Не знаю, как долго все это продолжалось — по-видимому, всего лишь несколько секунд, потому что все это время я не мог нормально дышать и, наверное, просто задохнулся бы, если бы это происходило дольше. Но мне показалось, что я пробыл в этом состоянии несколько часов, лежа на полу, не в состоянии пошевелиться, словно погруженный в море невыносимой боли и страдания.

Когда все было позади, я почувствовал необычайную слабость. Невыносимые страдания, которые испытывало мое тело, вдруг прекратились, боль утихла, и я снова смог нормально дышать.

Я медленно поднялся с пола, прислонился к стене и стал глубоко и жадно вдыхать воздух — теперь уже обычной температуры. Мои руки и ноги дрожали, а в голове у меня, казалось, шевелилось что-то серое, бесформенное и бестелесное. Я застонал, поднял руку и ощутил на лбу свежую теплую кровь: когда я упал, моя рана снова открылась.

Прошло еще некоторое время, прежде чем ко мне вернулась ясность мысли. «Что же произошло?» — недоумевал я. Боль была невообразимой и ни на что не похожей: я еще никогда в своей жизни не испытывал подобной боли. Все происходило так, как будто… как будто некая невидимая сила пыталась разорвать все ткани моего тела и слепить из них новую форму. Мне показалось, что меня вырвали из моего собственного тела.

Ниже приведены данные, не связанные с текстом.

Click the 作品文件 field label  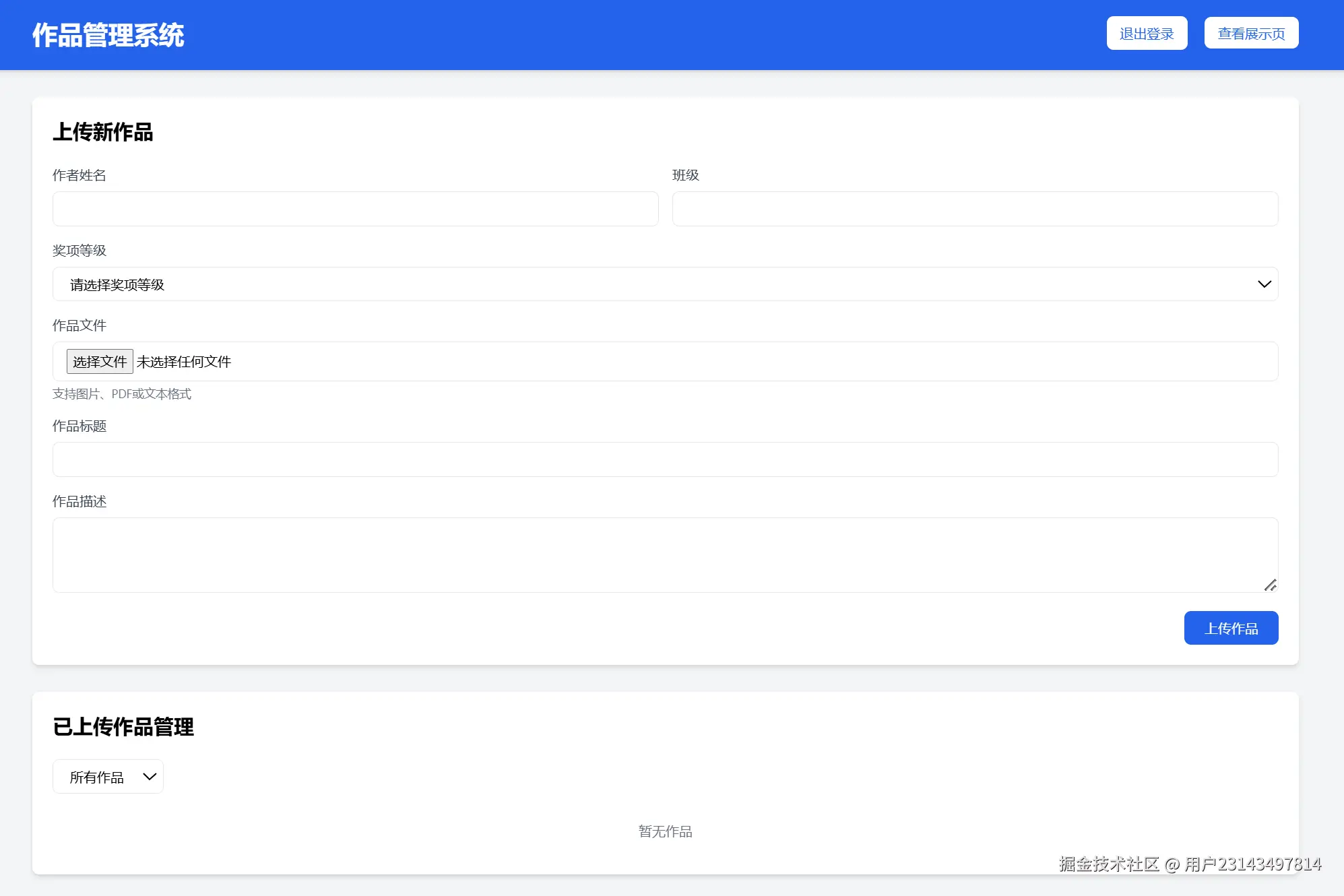point(79,325)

Я снова застонал и… почти не узнал свой голос. Точнее говоря, этот голос был одновременно и моим, и чужим, чужим и неприятным. Я содрогнулся. Мне вдруг стало так холодно, как будто что-то внутри меня превратилось в лед. В моем сознании начала нарастать волна паники, грозившая снова лишить меня ясности мысли. Лишь с большим трудом мне удалось взять себя в руки.

Мое сердце, уже начавшее было усиленно колотиться, снова забилось спокойно, но я еще долго сидел неподвижно, с закрытыми глазами у окна, ожидая нового приступа. Мне казалось, что он может начаться в любой момент. Но приступа не последовало, и через некоторое время я отважился открыть глаза и оглядеться.

Комната изменилась.

Я не мог уловить, в чем же заключались изменения. Внешне казалось, что все было таким же, как и раньше, но при этом и комната, и звучание моего голоса стали какими-то чужими, но, в то же самое время, что-то в них оставалось прежним. Все вещи и предметы оставались на своих местах, но при этом выглядели какими-то ненастоящими. Очертания стен виделись мне несколько искаженными, а языки пламени в камине — более яркими, разноцветными и, возможно, более жаркими, чем раньше. Линии мебели как-то причудливо искривились. Мне показалось, что все, что я в тот момент видел, уже принадлежало не привычному мне миру, а какой-то другой, чуждой мне вселенной, существовавшей по другим законам, имевшей свою, непохожую на нашу, структуру. Я видел цвета, каких в природе просто не было, углы, превышающие триста шестьдесят градусов, линии, которые казались параллельными, но при этом изгибались каждая по-своему, объемные предметы, состоявшие только из одной плоскости… Мои ощущения походили на ощущения человека, пытающегося представить себе окружность с углами, но у него, естественно, ничего не получалось. И человек, все равно пытаясь это себе представить, постепенно сходил с ума.